DNV GL and Nanyang Technological University, Singapore (NTU Singapore) are supporting academic advances in additive manufacturing – the process of 3D printing – for the maritime, oil and gas and other industries, through a four-year research collaboration agreement.
Two new doctoral student (PhD) positions are being created through the Industrial Postgraduate Programme, supported by the Singapore Economic Development Board (EDB) and DNV GL. A further full time Research Fellow post is also being created at NTU’s Singapore Centre for 3D Printing.
The research agreement will focus on developing industry standards, quality assurance processes, certification and supply chain tracking for the additive manufacturing sector. It was signed by Dr.

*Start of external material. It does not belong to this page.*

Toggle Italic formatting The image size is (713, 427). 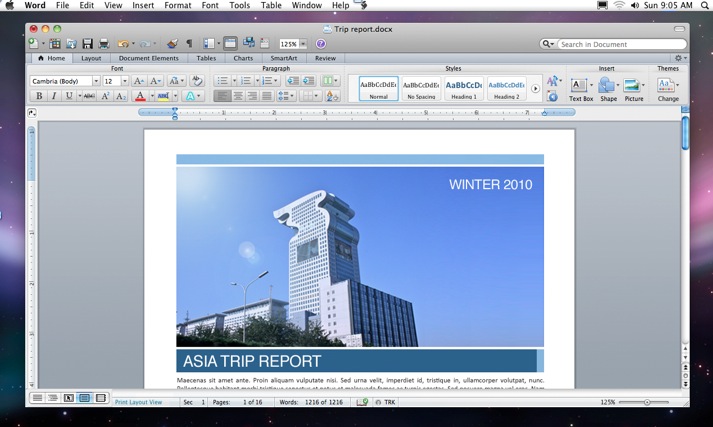point(54,97)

Pierre C Sames, Senior Vice President and Director of DNV GL Group Technology and Research, and Professor Tim White, Associate Vice President (Infrastructure & Programmes), NTU Singapore.

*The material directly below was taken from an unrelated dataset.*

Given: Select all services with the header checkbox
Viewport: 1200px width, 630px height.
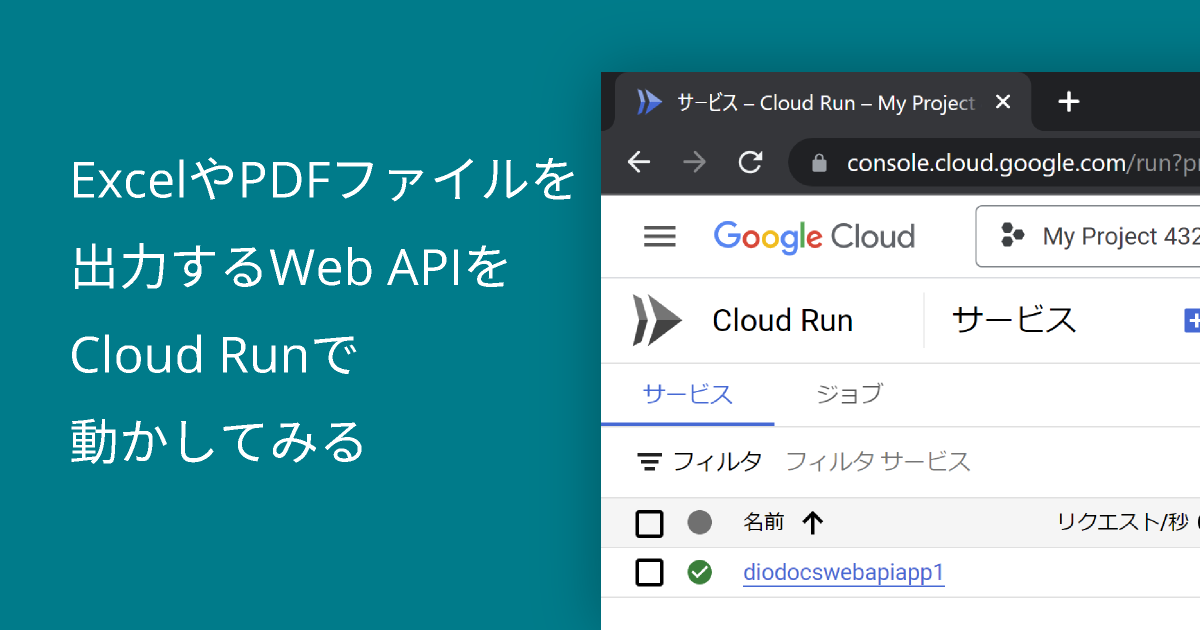Looking at the screenshot, I should 649,522.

Market researchers SmarTech Publishing forecast that 3D printing will become a USD 450 million market in the oil and gas industry by 2021, rising to USD 1.4 billion by 2025.
“This research collaboration demonstrates DNV GL’s commitment to R&D in 3D printing, and securing the safe deployment of the technique in maritime and oil and gas, at a time when the technology is undergoing rapid advances and as growth in its use is expected to grow exponentially,” says Brice Le Gallo, Regional Manager South East Asia and Australia DNV GL – Oil & Gas and Director of the Global Additive Manufacturing Centre of Excellence in Singapore.

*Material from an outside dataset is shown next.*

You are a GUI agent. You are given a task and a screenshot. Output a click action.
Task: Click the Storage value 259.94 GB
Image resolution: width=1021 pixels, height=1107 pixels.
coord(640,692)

“Our work with NTU, and with the support the new academic posts will receive from DNV GL’s Group Technology and Research, will help to strengthen our Global Additive Manufacturing Technology Centre of Excellence’s relations with academia. The collaboration agreement will also help us to further develop DNV GL’s approach to verification and certification of 3D printed parts as the technology develops.”
The investment in academia comes after DNV GL engaged in a joint industry project to study the feasibility of 3D printing in the maritime industry earlier this year, alongside 10-member companies from the Singapore Ship Association.
They will collaborate on the potential use of spare parts produced by 3D printers to help the capital-intensive maritime industry to cut costs and downtimes. Initiated by the Maritime and Port Authority of Singapore, the JIP aims to establish what commonly ordered parts are highly feasible for 3D printing with or without certification respectively.
The signing ceremony at NTU was also witnessed by Brice Le Gallo, Regional Manager South East Asia and Australia DNV GL – Oil & Gas and Director of the Global Additive Manufacturing Centre of Excellence in Singapore, and Professor Chua Chee Kai, Executive Director of NTU’s Singapore Centre for 3D Printing.
“Additive Manufacturing has the potential to disrupt companies active in design, production, certification and supply of goods. But it can also shape a new ecosystem around those goods. Our collaboration agreement with NTU provides opportunities for the additive manufacturing supply chain to instill greater trust in this fast-emerging technology through DNV GL’s developing services in this sector,” says Dr Pierre C Sames, Senior Vice President and Director of DNV GL Group Technology and Research.
Professor Chua Chee Kai, Executive Director of the NTU’s Singapore Centre for 3D Printing (SC3DP) says, “This partnership between NTU and DNV GL comes at an inflection point for additive manufacturing in the maritime and offshore industry, where a deeper understanding of design, materials, and processes will facilitate the creation of more comprehensive guidelines for the qualification, and the certification of components produced by additive manufacturing. The combination of NTU’s expertise in additive manufacturing research and DNV GL’s experience in risk management and quality assurance services will pave the way for wider adoption of the technology in the maritime and offshore sector.”